• **AIM**: Write the next part of the article about the PFF Dynasty rookie draft, picking up after its last sentence.

• **GIVEN PASSAGE**:
The Contrarian – PFF Dynasty Rookie Draft

| 4 years ago
Tavon Austin

The Contrarian – PFF Dynasty Rookie Draft


The heavyweights from the PFF Dynasty league (virtually) gathered last week to participate in the 2013 rookie draft. I didn’t originally have any picks in this draft due to trades during last year’s startup, but a flurry of new trades gave me a chance to enjoy the festivities. This year’s rookie crop is especially weak at the skill positions, which made picks a little easier to come by. I traded all of my 2014 picks for 1.05 and 3.03 and then swapped Hakeem Nicks for 1.03 and 2.04.

I’m probably a little further from the mainstream on the rookies than most, so I thought my contrarian review might be interesting. My belief is that tape study can be actively misleading unless you do it following the same procedures Pro Football Focus uses to create the incredible wealth of information available to you here.

I use metric-based analysis to project NFL rookies. Last year, I unveiled the Agility Score in a PFF Contrarian article. That piece led me to target players like Doug Martin and Stevan Ridley in 2012. For receivers, I use market share of receiving offense (Dominator Rating) and Height-adjusted Speed Score (HaSS). Demaryius Thomas was a fixture on my fantasy rosters last season because his PFF yards per route numbers – in my opinion the single most important football stat on the internet – combined with his collegiate DR and HaSS all but guaranteed he would be among the top six or seven wide receivers.

• **RAW DATA**:

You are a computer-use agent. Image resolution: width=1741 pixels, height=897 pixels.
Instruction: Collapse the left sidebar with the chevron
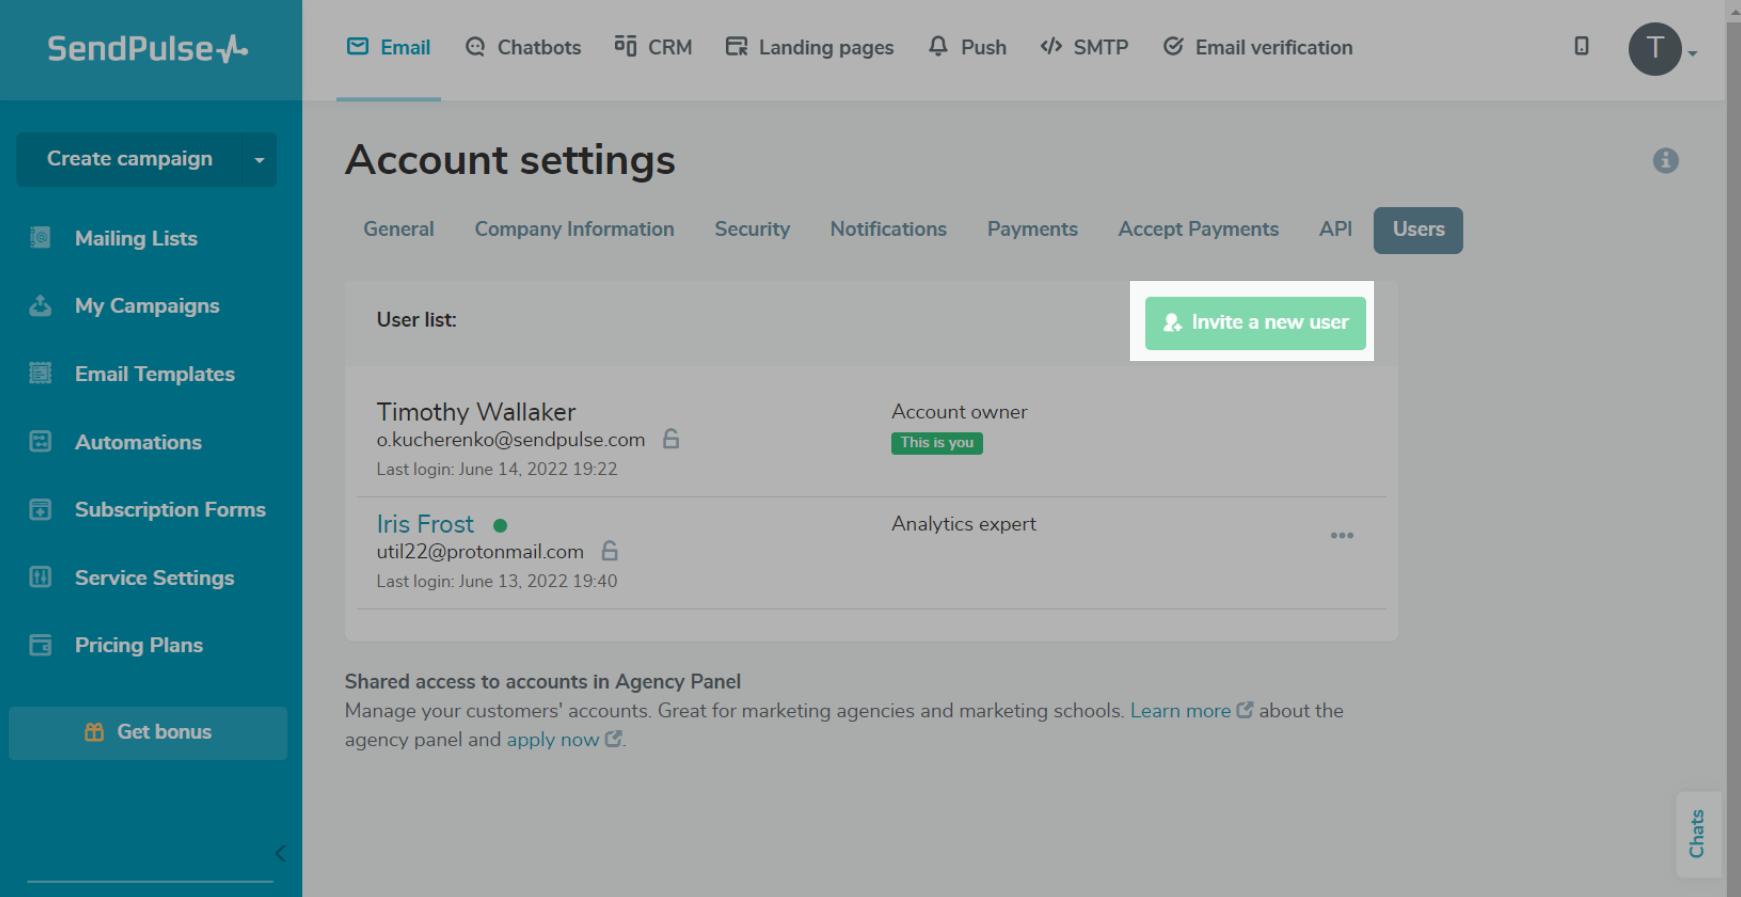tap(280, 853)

• **TASK RESPONSE**:
The other PFF writers in this draft represent some of the most decorated experts in the industry, so you should take my contrarian critiques with a large grain of salt. As always, the wisdom of crowds is more valuable than the quixotic ramblings of any one individual. I’m just doing my best to help prevent informational cascades.

The consensus rankings represent the ratings of PFF Dynasty experts Bryan Fontaine, Scott Spratt, and Joey Cartolano.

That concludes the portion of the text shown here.